Not only the intensity, but also the phase of a laser beam changes when the beam passes through a medium^[1,2]. Phase contrast, which now works as one of the main techniques in scientific research, such as the phase contrast microscope, is used to detect this phase change to measure the medium density. The first application of this technique in plasma science is phase contrast imaging (PCI) invented by H. Weison in a TCA tokamak to diagnose plasma density fluctuation^[3]. It can greatly enhance the signal intensity contrasting the unscattered and scattered laser beams modulated by turbulent tokamak plasma by means of delaying the phase of the unscattered laser beam by π/2. The key element to introduce this phase shift is the phase plate, whose surface is coated except for a strip groove right in the middle. The special design causes the optical path difference between the unscattered and scattered laser beams and, as a result, introduces a π/2 phase shift. In the last decade, the PCI diagnostic has been developed on many large tokamaks^[4–7] and other magnetic confinement devices^[8] because of its broad diagnosing performance in the wavenumber domain and its high temporal resolution.

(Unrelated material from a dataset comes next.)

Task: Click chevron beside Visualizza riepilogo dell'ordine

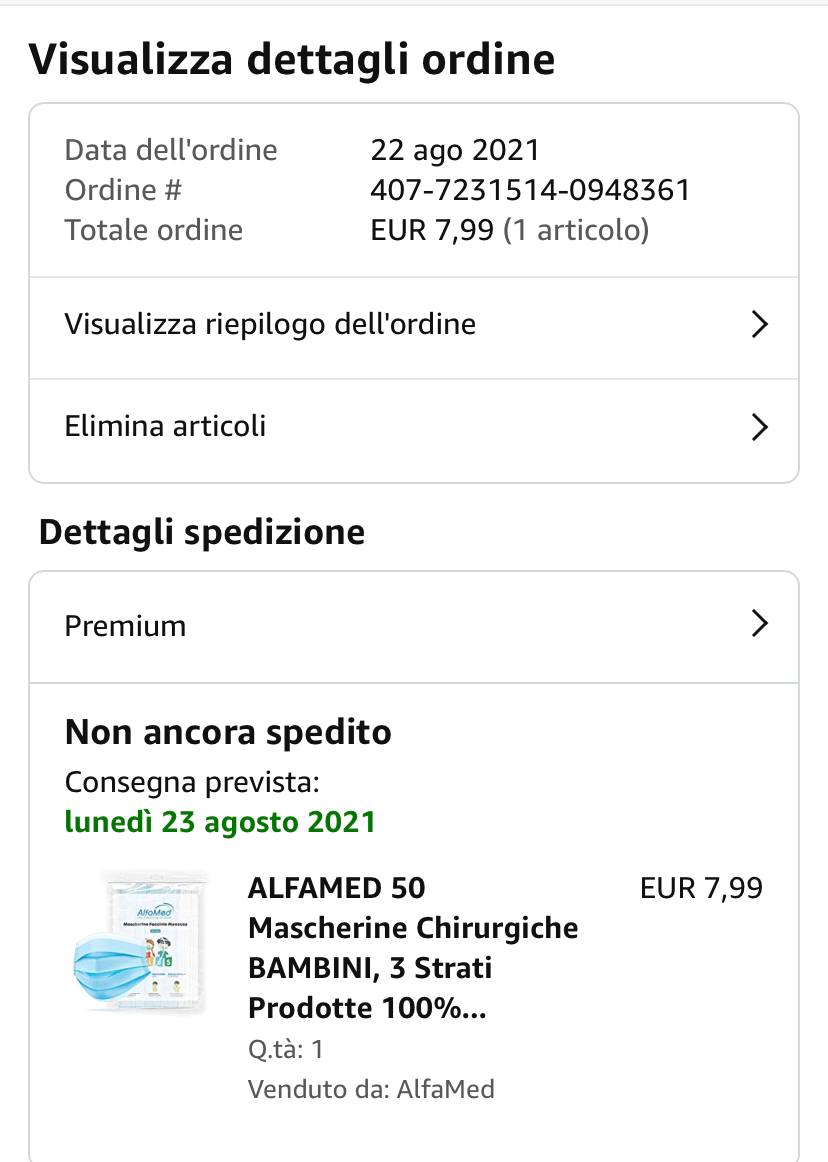Action: 759,325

Recently, a PCI diagnostic based on a CO2 laser has been built on an HL-2A tokamak^[7]. To get the frequency-wavenumber spectrum of plasma density fluctuation, testing experiments have been done for system validation. In this article, we present optical and detecting validation of PCI, together with absolute numerical calibration of plasma density fluctuation, according to HL-2A discharging conditions.

PCI diagnostics on an HL-2A tokamak can diagnose plasma density fluctuation with a reliable maximal wavenumber range from 2 to 15cm−1, taking into account the scintillation effect, a wavenumber resolution of 2cm−1, and a temporal resolution of 2 μs. A 10.6 μm CO2 laser with a maximum output power of 100 W is used as an incident beam probe. The diameter of the laser beam is expanded from 2 to 30 mm, limited by the 35 mm inner diameter of the vertical viewing windows. The diagnosed plasma is also restricted in a radial area of 0.625<ρ=r/a<0.7, where a=0.4m is the minor radius of the HL-2A tokamak.

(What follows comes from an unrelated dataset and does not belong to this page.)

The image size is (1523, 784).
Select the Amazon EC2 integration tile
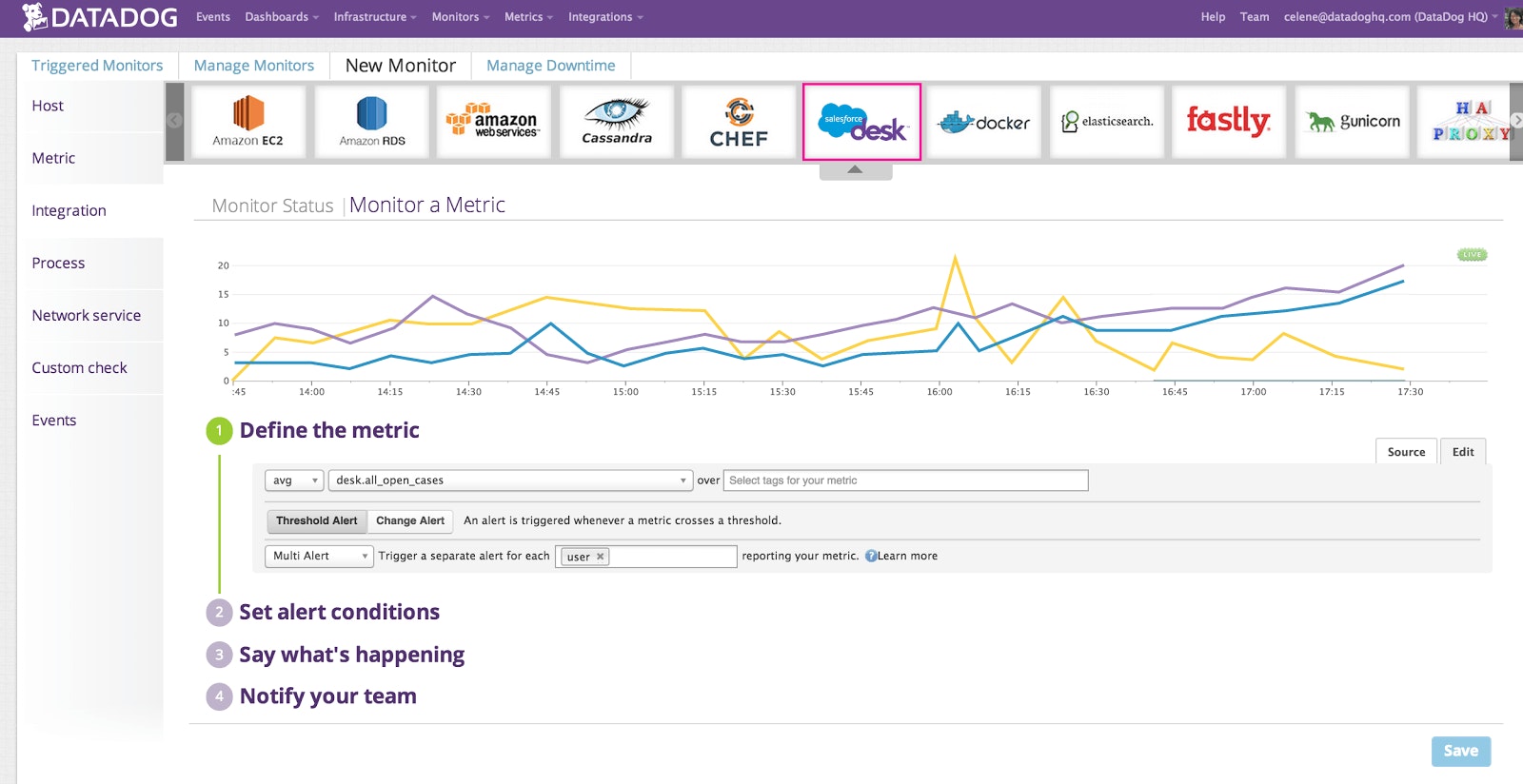click(x=247, y=122)
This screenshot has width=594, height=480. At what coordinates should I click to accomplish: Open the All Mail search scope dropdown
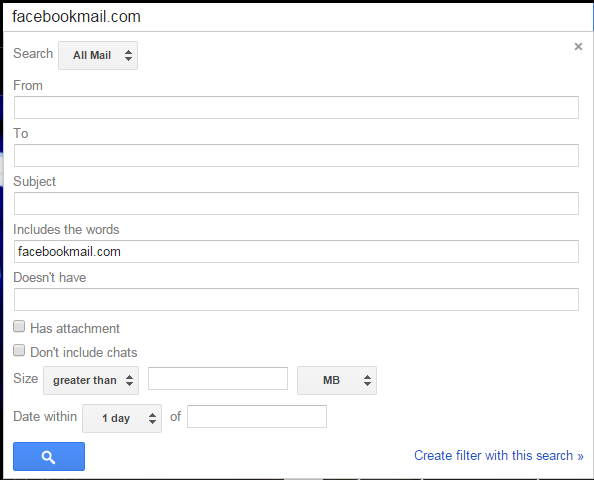[x=98, y=55]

For a phase contrast system, the phase plate is the key element. A ZnSe phase plate is gold coated on the surface, leaving a 0.88 mm width rectangular groove in the center. The coating depth is 1.325 μm, which is one-eighth of the laser wavelength for contrast. Lens groups, reflecting mirrors, concave mirrors, and off-axis parabolic mirrors are also used in the optical path. A detailed optical design can be consulted in Ref. [9].

To achieve the frequency-wavenumber spectrum of turbulence, which can be calculated by Eq. (1) in the following paragraph, a 32 channel one-dimensional line detector array is developed for PCI diagnostics. Model MCT-3200, a kind of photoconductive HgCdTe (MCT) detector, is chosen as the detection element for its promised over 90% high-quality detection efficiency for infrared light with a certain wavelength of 10.6 μm. The size of every MCT element is 0.2mm×1.0mm with a 0.05 mm gap between each. Adjustable pre-amplifiers are also used to enhance the gain. The electrical bandwidth can be internally set from 2 kHz to 5 MHz with different gain values.

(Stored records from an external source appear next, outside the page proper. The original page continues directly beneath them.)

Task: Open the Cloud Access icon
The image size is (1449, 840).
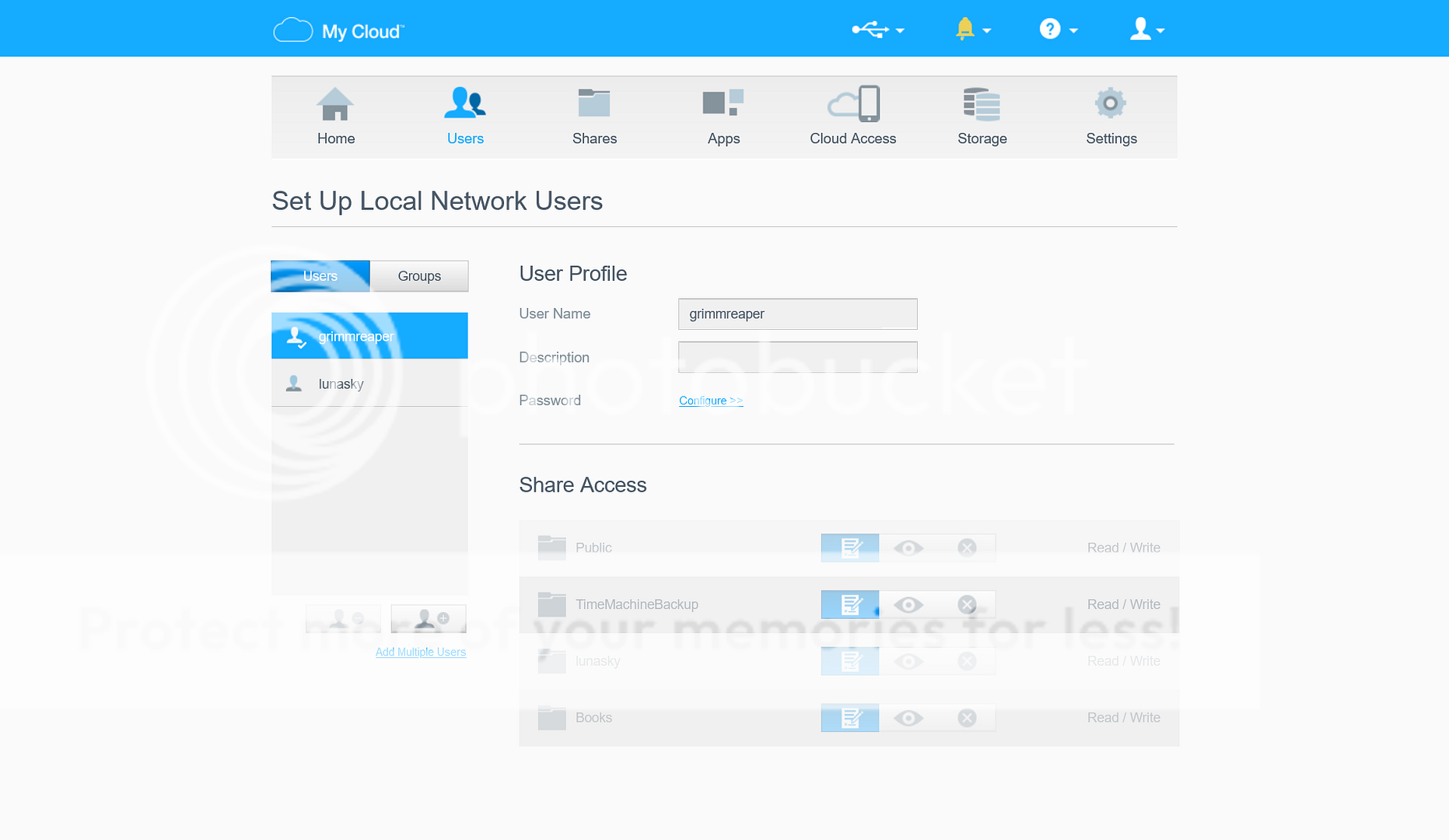Action: [x=853, y=104]
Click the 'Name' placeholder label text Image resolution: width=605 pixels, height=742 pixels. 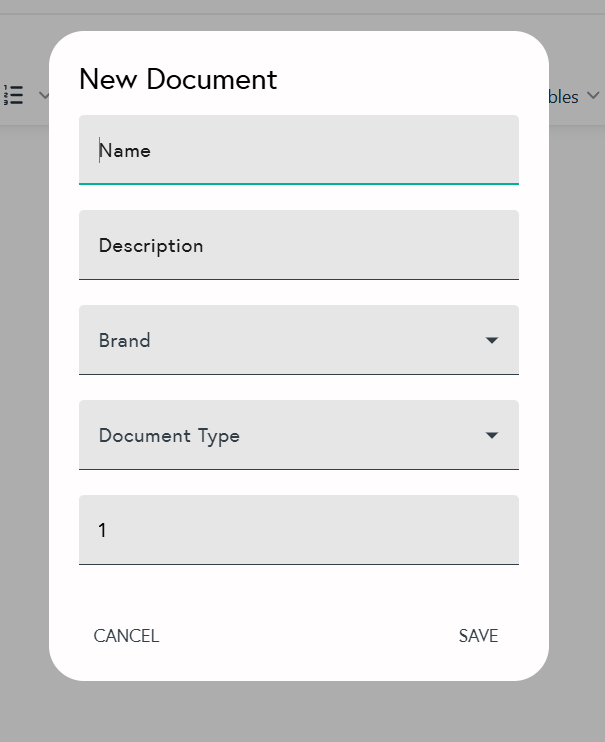tap(125, 151)
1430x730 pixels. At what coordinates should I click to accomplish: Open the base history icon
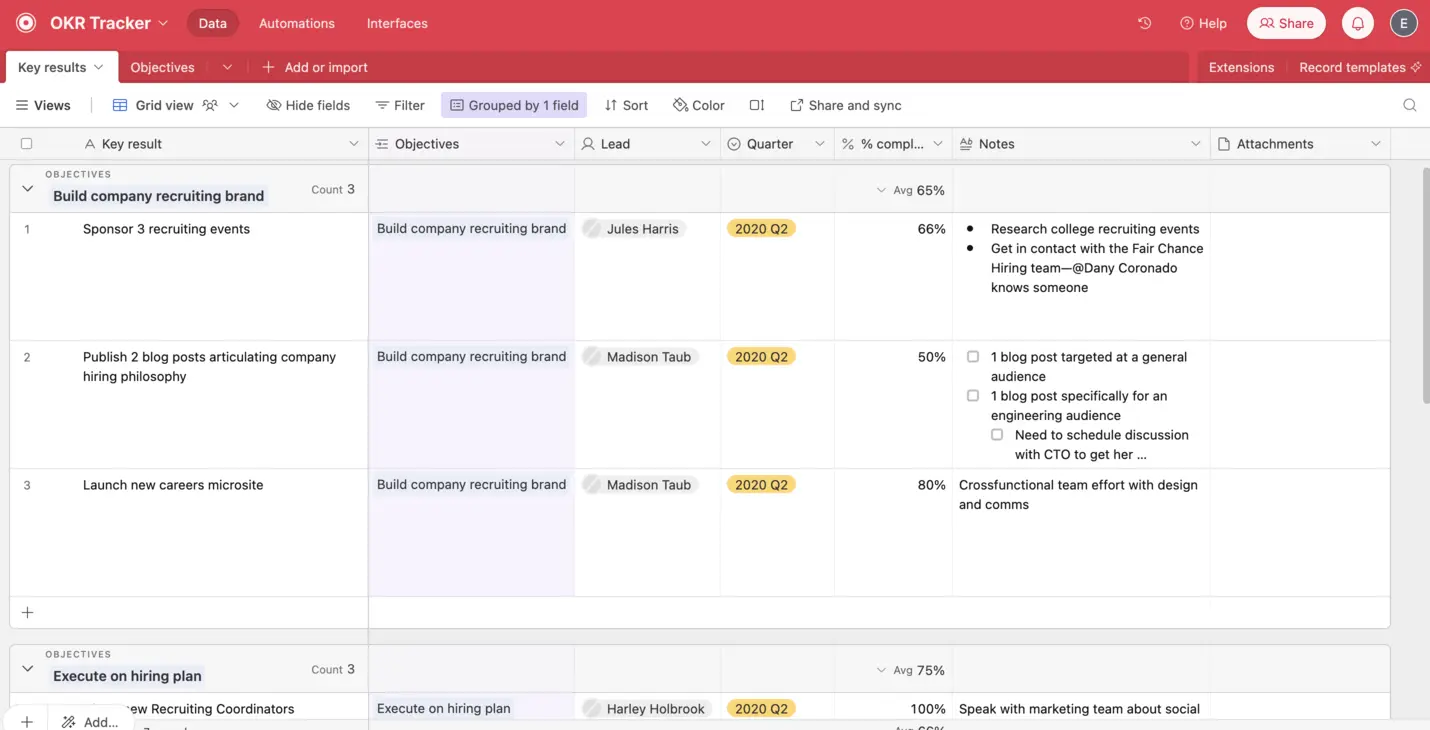click(1145, 23)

Frequency-wavenumber spectrum S(k,f) is the main description of turbulence frequency f and wavenumber k. The method for PCI to achieve a frequency-wavenumber spectrum of turbulence is a two-dimensional Fourier transform of time series signals, which are diagnosed by simultaneous spatial multi-point measurement. As shown in Eq. (1), S(kp,f)=|1Δt1ΔR∫R1RN[∫t1t2I(R,t)e−i2πftdt]eikpRdR|2,(1)where ΔR is the distance between the detectors, Δt=t2−t1 is the integral time, I is signal intensity at time t, and N is the number of detection elements. Another simplified method is invented by Iwanma et al.^[10] and Beall et al.^[11], in which only two detector elements located closely enough are needed. In this article, the method based on Eq. (1) is used to achieve S(k,f). Iwanma’s simplified method shows no obvious differences in most of S(k,f) calculations, but it does not work well in some specified circumstances, which will be discussed later.

The response of the PCI is gauged by standard sound waves with known frequencies in the air. The laser beam can be effectively modulated not only by turbulent plasma waves but also by pressure variation in the air generated by sound waves. A loudspeaker (model L400) is chosen as the source to launch spherical sound waves propagating across the laser beam, as shown in Fig. 1. The L400 is an ultrasound loudspeaker with a built-in amplifier. The typical frequency response extends from 10 to 110 kHz.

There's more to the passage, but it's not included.